- Zeta The location of Zeta within Missouri
- Coordinates: 36°57′20.18″N 89°52′5.32″W﻿ / ﻿36.9556056°N 89.8681444°W
- Country: United States
- State: Missouri
- County: Stoddard County
- Elevation: 322 ft (98 m)

= Zeta, Missouri =

Zeta is a ghost town in Stoddard County, in the U.S. state of Missouri. It was named after the Greek letter zeta by George H. Crumb, who built a rail line between Zeta and Bloomfield.

== Development ==
The town was a stop along the St. Louis–San Francisco Railway within Richland Township, located near Aquilla and Durnell. It also was a stop along the "Cotton Belt Route", and had been a part of the defunct Missouri Southeastern Railway service between Zeta and Bloomfield. Additional rail lines existed between Zeta and Vanduser in neighboring Scott County.
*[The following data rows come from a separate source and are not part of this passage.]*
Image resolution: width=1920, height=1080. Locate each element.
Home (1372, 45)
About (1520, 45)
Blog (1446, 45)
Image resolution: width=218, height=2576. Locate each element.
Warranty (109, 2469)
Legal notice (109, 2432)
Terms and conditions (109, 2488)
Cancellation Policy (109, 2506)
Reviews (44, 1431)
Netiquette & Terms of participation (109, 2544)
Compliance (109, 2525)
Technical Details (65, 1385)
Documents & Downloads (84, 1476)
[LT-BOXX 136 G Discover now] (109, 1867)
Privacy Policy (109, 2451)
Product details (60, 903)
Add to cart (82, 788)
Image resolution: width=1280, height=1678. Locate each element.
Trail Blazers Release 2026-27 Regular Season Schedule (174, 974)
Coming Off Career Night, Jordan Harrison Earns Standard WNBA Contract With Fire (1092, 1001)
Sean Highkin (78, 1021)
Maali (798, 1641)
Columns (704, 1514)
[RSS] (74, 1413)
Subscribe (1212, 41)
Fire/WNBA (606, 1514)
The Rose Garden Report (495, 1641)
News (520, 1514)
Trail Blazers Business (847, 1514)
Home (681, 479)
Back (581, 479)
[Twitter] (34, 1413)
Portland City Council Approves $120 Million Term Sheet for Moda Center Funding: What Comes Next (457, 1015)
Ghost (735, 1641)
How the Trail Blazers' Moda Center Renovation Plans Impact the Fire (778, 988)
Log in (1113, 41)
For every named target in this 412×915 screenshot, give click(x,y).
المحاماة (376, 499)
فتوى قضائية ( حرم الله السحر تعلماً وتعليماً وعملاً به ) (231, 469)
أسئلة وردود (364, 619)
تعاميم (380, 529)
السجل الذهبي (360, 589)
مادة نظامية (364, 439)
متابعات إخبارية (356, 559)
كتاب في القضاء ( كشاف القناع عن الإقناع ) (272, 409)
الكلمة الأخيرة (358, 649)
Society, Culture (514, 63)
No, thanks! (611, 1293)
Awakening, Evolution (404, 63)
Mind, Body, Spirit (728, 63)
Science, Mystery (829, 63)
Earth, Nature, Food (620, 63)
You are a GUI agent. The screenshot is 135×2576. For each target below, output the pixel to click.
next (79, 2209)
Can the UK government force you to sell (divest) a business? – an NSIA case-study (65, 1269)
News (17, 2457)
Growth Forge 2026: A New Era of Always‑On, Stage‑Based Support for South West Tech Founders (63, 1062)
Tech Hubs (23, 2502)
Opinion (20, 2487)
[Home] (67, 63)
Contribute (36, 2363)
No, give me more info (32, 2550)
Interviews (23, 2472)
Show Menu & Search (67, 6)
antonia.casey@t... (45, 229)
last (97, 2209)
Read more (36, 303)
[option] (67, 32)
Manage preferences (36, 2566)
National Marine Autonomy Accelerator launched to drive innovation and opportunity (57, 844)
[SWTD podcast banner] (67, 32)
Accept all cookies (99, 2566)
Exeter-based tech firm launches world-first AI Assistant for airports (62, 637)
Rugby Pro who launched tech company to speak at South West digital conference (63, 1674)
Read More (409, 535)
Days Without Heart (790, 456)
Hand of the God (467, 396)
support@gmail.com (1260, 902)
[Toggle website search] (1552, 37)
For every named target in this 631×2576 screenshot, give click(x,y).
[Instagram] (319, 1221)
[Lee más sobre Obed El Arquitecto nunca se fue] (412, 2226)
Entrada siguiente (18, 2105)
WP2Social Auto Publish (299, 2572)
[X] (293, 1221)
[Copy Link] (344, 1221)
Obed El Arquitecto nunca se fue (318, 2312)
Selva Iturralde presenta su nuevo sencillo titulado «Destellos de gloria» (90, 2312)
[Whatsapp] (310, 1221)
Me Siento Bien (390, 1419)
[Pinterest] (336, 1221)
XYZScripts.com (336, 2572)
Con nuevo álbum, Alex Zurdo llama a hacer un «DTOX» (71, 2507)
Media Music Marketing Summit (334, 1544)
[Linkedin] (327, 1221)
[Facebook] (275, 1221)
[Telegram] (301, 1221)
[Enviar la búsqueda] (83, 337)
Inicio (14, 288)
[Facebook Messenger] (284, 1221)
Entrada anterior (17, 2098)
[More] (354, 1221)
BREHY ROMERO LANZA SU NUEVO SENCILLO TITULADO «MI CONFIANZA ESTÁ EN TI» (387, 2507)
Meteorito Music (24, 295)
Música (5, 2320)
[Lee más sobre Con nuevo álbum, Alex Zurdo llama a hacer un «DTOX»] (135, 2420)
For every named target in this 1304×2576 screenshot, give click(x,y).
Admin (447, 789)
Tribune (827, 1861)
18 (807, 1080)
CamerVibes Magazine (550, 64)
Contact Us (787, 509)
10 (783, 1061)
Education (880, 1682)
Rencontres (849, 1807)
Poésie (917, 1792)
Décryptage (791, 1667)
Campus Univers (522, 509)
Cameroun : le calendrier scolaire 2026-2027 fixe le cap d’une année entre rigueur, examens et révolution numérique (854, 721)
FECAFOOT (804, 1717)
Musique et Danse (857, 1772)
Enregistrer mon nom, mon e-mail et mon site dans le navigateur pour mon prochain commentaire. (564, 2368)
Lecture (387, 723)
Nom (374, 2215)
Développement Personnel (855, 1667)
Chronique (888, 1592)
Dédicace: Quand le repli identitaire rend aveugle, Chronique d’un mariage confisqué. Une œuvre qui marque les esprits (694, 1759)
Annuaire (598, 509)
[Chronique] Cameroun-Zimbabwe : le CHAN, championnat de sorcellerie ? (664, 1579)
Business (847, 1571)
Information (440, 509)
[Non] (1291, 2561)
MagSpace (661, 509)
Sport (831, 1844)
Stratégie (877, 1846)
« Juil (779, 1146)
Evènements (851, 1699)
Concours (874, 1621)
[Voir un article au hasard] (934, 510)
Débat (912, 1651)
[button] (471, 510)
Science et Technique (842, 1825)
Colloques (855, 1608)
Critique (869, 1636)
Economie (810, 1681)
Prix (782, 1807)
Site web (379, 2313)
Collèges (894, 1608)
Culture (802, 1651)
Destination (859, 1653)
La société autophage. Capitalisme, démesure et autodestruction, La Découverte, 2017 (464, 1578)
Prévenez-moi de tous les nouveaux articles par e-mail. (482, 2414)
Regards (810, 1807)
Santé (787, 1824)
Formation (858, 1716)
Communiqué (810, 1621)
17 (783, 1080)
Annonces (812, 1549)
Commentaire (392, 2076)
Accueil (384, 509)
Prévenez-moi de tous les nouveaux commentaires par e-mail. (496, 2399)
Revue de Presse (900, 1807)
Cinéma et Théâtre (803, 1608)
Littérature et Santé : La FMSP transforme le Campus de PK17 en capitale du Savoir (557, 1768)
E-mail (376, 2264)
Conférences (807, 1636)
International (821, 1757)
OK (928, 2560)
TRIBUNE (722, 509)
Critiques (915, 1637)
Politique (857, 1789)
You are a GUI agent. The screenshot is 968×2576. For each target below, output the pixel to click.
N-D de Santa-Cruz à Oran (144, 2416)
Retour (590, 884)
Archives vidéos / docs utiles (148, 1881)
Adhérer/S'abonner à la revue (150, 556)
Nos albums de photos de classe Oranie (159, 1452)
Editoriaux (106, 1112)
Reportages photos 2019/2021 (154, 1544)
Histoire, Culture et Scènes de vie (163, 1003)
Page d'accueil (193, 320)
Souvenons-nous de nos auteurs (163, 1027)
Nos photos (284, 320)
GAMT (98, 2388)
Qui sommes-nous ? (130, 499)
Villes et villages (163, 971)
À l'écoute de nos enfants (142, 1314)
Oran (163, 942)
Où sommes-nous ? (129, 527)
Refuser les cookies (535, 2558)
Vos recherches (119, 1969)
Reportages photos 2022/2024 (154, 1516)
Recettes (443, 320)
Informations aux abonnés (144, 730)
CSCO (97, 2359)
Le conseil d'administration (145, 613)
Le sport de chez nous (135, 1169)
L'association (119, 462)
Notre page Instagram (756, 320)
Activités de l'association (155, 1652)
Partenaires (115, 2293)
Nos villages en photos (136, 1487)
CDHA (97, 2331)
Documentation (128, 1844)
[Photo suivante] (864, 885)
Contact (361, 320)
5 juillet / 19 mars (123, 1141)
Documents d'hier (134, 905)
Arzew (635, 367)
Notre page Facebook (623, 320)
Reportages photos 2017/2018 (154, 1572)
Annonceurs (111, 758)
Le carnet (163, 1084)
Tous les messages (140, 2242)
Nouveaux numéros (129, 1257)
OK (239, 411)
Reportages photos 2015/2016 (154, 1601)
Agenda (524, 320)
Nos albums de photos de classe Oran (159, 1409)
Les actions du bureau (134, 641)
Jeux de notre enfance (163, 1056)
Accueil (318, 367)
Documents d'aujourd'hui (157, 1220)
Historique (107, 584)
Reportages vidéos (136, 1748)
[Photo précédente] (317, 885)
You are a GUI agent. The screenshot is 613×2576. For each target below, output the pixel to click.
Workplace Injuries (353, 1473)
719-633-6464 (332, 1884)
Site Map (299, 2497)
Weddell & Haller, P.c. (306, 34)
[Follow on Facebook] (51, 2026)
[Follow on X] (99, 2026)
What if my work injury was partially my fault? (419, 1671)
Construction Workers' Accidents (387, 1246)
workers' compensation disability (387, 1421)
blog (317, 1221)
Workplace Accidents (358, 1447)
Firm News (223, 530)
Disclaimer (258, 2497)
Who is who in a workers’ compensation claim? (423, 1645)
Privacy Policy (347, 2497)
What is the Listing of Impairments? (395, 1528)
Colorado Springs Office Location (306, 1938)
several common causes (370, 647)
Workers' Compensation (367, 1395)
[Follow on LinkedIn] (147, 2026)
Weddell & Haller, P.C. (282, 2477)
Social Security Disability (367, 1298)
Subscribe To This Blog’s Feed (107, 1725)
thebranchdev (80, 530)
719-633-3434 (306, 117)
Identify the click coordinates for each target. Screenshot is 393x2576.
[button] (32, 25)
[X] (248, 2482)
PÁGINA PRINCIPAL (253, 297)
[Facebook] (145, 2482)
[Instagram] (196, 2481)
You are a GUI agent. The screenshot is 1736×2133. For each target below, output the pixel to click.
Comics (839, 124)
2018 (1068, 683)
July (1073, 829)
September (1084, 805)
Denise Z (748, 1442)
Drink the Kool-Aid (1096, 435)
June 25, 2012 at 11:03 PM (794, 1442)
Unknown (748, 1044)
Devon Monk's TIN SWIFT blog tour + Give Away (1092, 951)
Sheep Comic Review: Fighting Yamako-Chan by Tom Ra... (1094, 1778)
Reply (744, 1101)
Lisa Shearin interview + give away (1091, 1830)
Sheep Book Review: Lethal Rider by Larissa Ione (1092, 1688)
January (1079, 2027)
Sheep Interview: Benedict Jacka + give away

Varying records indicate that a post office called Zeta was established in 1895 and potentially also in 1910, and remained in operation until 1936. Zeta also was home to multiple farms and sawmills.

== Current state ==
One of the few remnants of Zeta left is the Crowder-Zeta special road district; its name being shared with nearby Crowder. As of 2024, a Nestlé Purina PetCare factory is located immediately north of the historical location of Zeta, south of Missouri supplemental route Y, which was formerly and locally known as the "Zeta-Crowder road."

== Notable events ==
In 1916, a man from Zeta, Emil L. Gerardi, claimed to be a candidate for president in the 1916 United States presidential election.

On May 30, 1917, an F3 tornado touched down west of Acorn Ridge, Missouri and crossed through Zeta and Stoddard County, killing three people in Zeta.

On December 6, 1924, the Zeta rail depot was set on fire along with the depot in nearby Ardeola, which had completely burned down.